-- BEGIN --
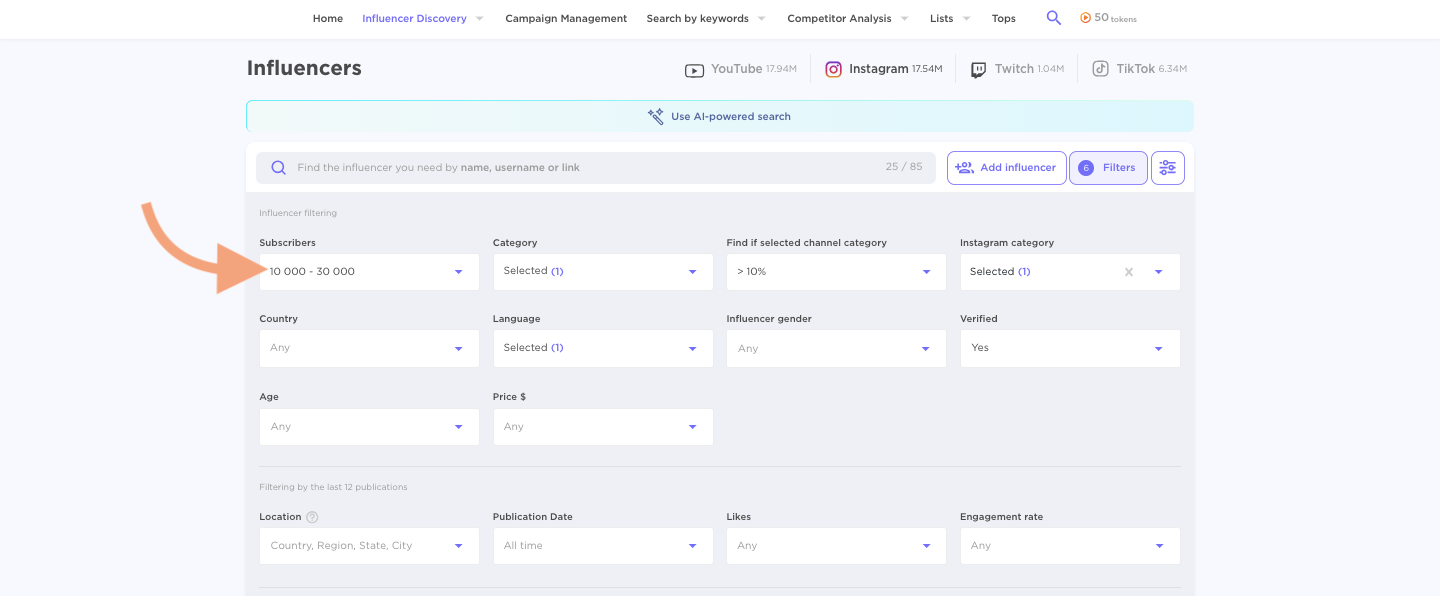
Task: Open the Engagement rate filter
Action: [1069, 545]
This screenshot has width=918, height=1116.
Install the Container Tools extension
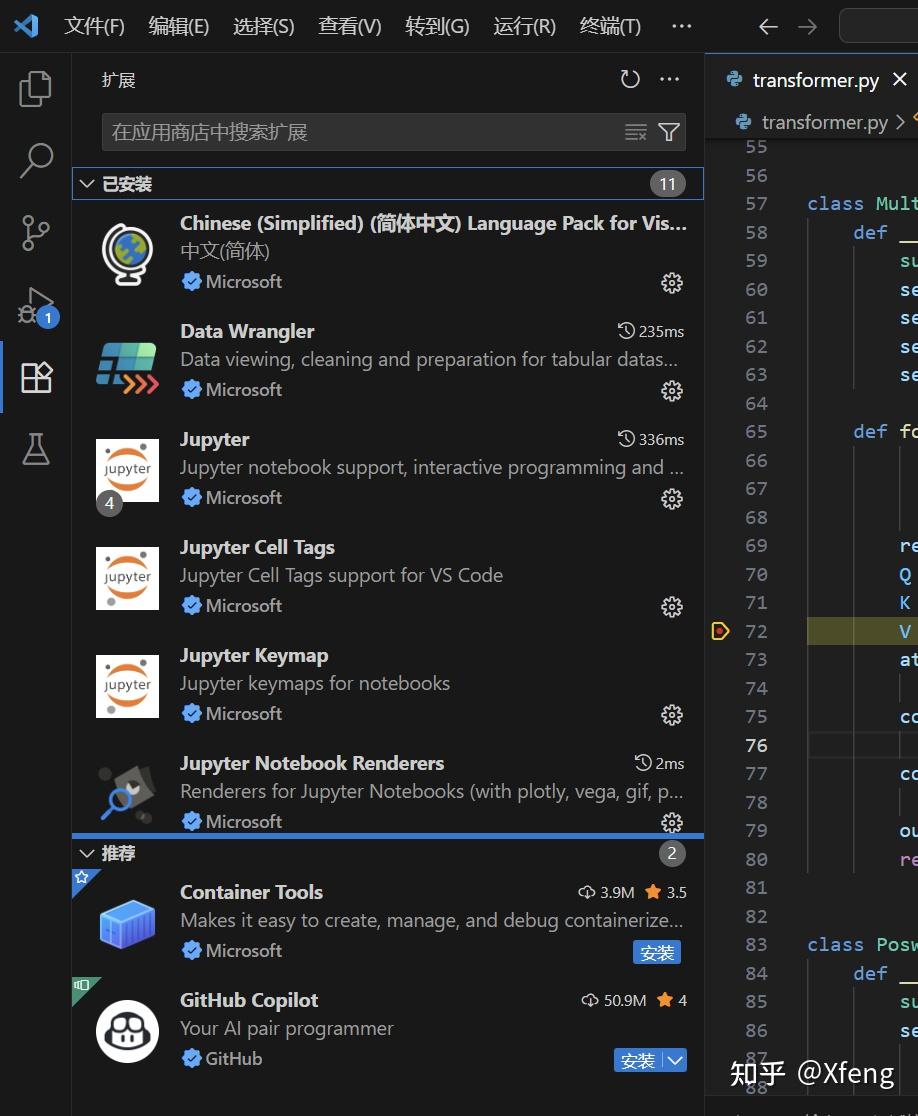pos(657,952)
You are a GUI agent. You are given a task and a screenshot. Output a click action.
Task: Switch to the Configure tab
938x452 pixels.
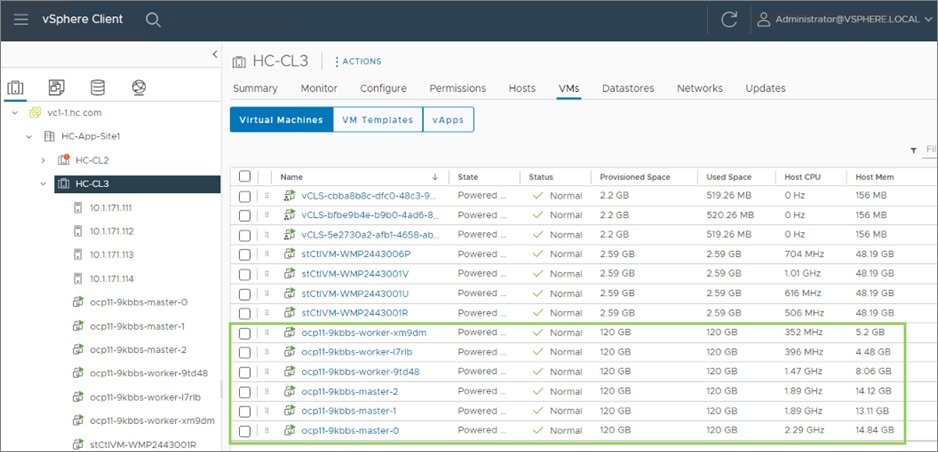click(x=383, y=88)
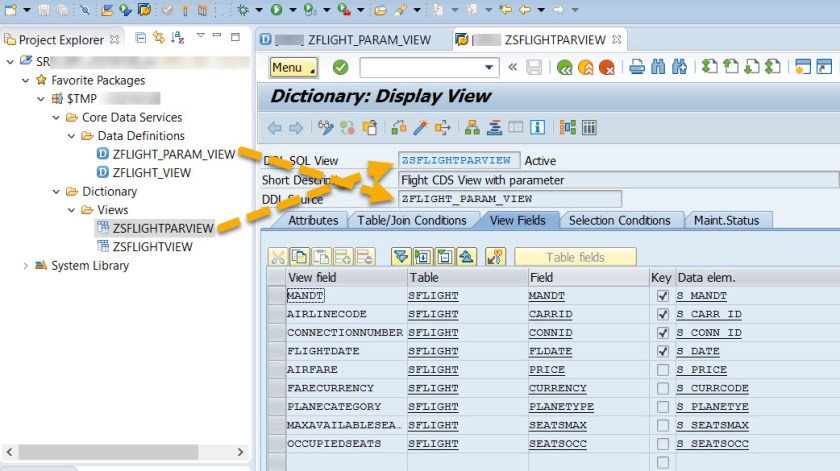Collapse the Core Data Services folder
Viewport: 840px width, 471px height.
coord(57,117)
-- END --
▸ **Task to carry out**: Copy out the part of the records that opens with the line containing "You are a GUI" and runs through the end of the records, changing "Configure" to "Settings" and keeping everything else the same, but leave the pictures out.

▸ **Answer below**:
You are a GUI agent. You are given a task and a screenshot. Output a click action.
Task: Switch to the Settings tab
938x452 pixels.
click(x=383, y=88)
Collapse the Core Data Services folder
Viewport: 840px width, 471px height.
coord(57,117)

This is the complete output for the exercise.